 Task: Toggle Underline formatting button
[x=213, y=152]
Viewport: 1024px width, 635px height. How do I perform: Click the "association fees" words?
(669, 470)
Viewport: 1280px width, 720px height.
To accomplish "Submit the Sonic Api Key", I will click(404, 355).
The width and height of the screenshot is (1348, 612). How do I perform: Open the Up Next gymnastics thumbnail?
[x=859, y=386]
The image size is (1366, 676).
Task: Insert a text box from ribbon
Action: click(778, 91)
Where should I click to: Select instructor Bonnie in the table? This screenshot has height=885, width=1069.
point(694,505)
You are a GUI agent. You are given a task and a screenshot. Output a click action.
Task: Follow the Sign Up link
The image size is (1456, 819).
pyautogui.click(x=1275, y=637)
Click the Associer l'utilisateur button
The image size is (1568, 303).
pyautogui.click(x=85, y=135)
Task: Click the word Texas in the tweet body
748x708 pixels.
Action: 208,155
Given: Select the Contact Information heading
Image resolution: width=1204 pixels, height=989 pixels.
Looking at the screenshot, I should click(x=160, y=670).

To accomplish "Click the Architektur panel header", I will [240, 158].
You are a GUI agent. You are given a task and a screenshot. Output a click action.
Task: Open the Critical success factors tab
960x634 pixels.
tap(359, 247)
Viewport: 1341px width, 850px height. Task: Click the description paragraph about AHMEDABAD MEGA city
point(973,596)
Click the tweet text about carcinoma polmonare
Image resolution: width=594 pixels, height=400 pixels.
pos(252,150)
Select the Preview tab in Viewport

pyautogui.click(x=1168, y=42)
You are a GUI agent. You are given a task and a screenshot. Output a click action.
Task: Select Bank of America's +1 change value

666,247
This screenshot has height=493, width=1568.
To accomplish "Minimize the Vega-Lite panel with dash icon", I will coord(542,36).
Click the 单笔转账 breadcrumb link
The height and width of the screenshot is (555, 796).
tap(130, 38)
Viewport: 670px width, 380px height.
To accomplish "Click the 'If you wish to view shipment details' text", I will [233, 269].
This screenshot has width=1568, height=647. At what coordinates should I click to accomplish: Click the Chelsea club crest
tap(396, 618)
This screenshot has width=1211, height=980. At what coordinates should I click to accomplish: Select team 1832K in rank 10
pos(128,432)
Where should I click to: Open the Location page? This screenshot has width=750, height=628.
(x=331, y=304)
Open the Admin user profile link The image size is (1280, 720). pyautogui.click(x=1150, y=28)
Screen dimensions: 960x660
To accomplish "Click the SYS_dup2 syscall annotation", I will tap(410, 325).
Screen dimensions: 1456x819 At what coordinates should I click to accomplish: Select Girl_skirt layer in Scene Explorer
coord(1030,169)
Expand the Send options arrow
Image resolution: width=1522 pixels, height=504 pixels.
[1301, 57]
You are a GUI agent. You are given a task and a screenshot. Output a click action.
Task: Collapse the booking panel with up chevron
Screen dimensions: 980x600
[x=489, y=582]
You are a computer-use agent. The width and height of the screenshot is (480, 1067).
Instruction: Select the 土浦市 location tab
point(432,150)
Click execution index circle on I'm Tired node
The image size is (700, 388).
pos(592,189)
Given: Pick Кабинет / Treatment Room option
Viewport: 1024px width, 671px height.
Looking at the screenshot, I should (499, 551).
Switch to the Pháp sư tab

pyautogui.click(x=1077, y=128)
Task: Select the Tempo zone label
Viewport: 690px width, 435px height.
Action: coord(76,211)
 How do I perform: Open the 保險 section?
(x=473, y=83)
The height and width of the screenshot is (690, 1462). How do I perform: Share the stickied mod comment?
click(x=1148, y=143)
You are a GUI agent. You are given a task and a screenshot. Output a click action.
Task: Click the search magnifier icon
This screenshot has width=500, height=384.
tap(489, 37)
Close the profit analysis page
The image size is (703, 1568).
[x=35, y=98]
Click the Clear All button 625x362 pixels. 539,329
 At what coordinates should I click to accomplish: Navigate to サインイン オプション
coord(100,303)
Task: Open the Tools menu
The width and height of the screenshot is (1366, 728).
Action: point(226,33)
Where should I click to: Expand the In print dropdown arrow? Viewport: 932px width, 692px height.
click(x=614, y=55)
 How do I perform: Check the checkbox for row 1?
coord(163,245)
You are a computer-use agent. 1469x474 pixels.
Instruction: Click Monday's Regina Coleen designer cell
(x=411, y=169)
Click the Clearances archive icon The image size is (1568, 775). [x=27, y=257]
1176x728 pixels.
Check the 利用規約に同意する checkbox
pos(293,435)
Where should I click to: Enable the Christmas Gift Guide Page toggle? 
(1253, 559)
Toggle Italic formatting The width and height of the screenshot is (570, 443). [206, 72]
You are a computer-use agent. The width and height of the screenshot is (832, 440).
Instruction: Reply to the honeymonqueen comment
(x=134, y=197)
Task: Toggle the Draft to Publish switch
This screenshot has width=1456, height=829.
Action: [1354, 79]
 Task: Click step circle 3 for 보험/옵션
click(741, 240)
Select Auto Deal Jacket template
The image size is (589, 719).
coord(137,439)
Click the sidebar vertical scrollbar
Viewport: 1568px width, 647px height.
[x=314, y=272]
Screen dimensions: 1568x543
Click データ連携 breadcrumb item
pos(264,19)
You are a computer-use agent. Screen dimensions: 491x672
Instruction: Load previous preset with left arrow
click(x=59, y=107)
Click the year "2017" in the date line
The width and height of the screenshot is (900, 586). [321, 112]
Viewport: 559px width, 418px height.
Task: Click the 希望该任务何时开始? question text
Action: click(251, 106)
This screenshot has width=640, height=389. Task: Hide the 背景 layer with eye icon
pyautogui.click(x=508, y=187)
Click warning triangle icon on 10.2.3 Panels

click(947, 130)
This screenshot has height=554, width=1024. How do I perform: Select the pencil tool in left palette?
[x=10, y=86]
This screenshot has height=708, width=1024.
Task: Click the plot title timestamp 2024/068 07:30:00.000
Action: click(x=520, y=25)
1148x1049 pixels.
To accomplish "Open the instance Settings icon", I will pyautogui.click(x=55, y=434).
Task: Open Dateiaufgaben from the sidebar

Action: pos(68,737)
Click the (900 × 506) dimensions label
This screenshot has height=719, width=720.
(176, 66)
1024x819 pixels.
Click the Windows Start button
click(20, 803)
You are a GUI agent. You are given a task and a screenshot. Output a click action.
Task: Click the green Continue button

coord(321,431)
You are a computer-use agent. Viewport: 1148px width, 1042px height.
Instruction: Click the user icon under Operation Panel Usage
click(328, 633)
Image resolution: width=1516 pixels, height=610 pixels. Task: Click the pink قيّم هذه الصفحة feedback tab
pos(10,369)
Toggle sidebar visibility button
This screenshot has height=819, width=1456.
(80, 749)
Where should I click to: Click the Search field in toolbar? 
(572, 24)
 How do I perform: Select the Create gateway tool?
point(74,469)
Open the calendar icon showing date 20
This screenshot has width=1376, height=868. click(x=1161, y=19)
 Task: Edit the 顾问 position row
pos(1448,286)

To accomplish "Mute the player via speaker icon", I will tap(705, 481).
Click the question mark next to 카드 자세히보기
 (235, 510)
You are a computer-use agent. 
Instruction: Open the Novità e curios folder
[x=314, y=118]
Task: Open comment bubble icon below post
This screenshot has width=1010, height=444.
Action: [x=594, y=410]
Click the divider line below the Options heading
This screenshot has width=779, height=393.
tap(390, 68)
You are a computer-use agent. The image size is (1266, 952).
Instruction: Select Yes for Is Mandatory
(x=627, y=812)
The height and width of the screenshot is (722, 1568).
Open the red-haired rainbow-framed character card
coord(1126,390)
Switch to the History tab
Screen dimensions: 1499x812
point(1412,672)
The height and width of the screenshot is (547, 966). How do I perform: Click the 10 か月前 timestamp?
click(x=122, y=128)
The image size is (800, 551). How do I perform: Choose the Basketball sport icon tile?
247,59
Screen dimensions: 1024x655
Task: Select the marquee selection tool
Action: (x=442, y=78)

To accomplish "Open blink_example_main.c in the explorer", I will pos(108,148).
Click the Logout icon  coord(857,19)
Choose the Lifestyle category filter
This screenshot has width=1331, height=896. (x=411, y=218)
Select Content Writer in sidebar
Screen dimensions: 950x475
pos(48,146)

——

### [Exercise requirements]
Wherever the string "label" shows up in a line of the records, count that line once. Report the total alone.

### [Expected output]
2